波田野氏は、「アウトカムは、運用エンジニアにとってもっとも大事な視点である」としています。
アウトカムの重要性
- ビジネスとは、世の中に価値を提供するものである
- サービスというのは、アウトカムが得られてこそその価値を評価できるものである
以上の命題は、確かにそのとおりだと思います。
請負ビジネスの問題点
個人的には、「請負・分業に立脚するビジネスモデルが自らの中で常識となってしまうと、アウトカムに対する意識が疎かになる」ような気がします。「請負・分業に立脚するビジネスモデル」というのは、末端の従事者からすると、どうしても「最終的に利便を享受する者の姿が見えないままに、部分的な作業ばかりに従事し続ける」という形になってしまいがちであるからです。
経営とアウトカム
「ビジネスとは、世の中に価値を提供するものである」というのが至上命題としましょう。その前提で「運用」というフェーズは、「すでにサービスを使っている人に対して、継続的に価値を提供し続ける」というフェーズに位置づけることができると思います。波田野氏は、「すべてのステークホルダーの幸せを最大化する、それが運用のアウトカム」と言及しておりました。
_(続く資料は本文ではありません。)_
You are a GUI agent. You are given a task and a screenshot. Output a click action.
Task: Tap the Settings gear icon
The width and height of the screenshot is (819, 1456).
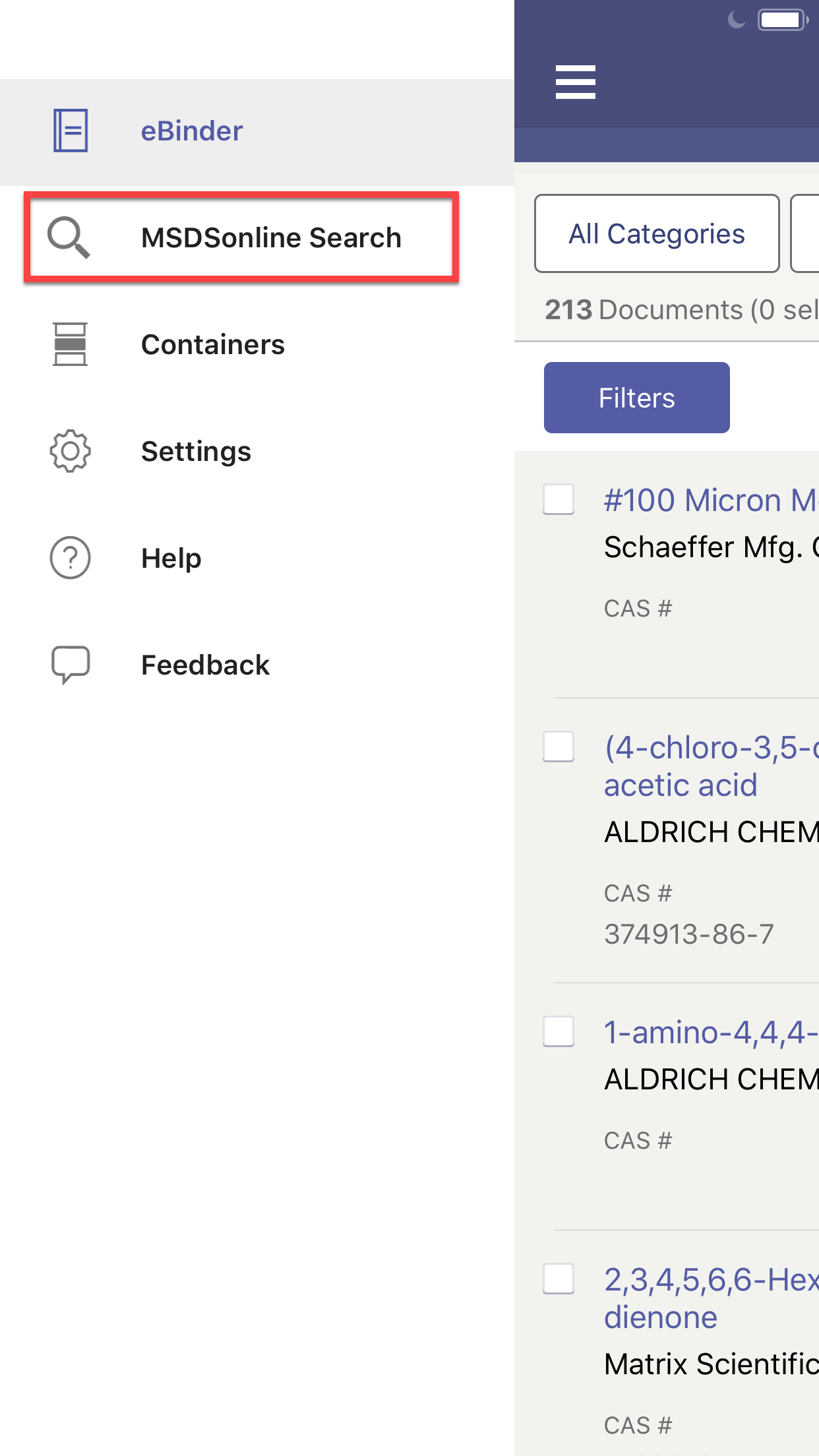pyautogui.click(x=70, y=451)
運用のアウトカムを最大化するために、経営陣に求められること。それについて波田野氏は、「アウトカムに反するインプットは、役員会クラスでの議論を経て、果断にリジェクトしていく必要がある」と述べていました。
運用エンジニアとアウトカム
波田野氏は、「運用エンジニアとアウトカム」について、以下のように述べていました。
- 運用エンジニアは、アウトカムを実現するために思考し続ける
- 運用エンジニアは、アウトカムを実現するために思考し、実装し続ける
- 思考は活動、実装はアウトプット
ssmjpそのもののテーマである「アウトプットしないのは知的な便秘」というのはまことに至言です。しかしながら、「アウトカムに結びつかないアウトプット」というのも不幸なものです。「そのアウトプットはどのようにアウトカムに結びつくのか」という点は、とりわけ私自身が弱みを感じている点なので、よくよく注意したいところです。
最後に
皆さんが運用業務で実現したいアウトカムは何ですか?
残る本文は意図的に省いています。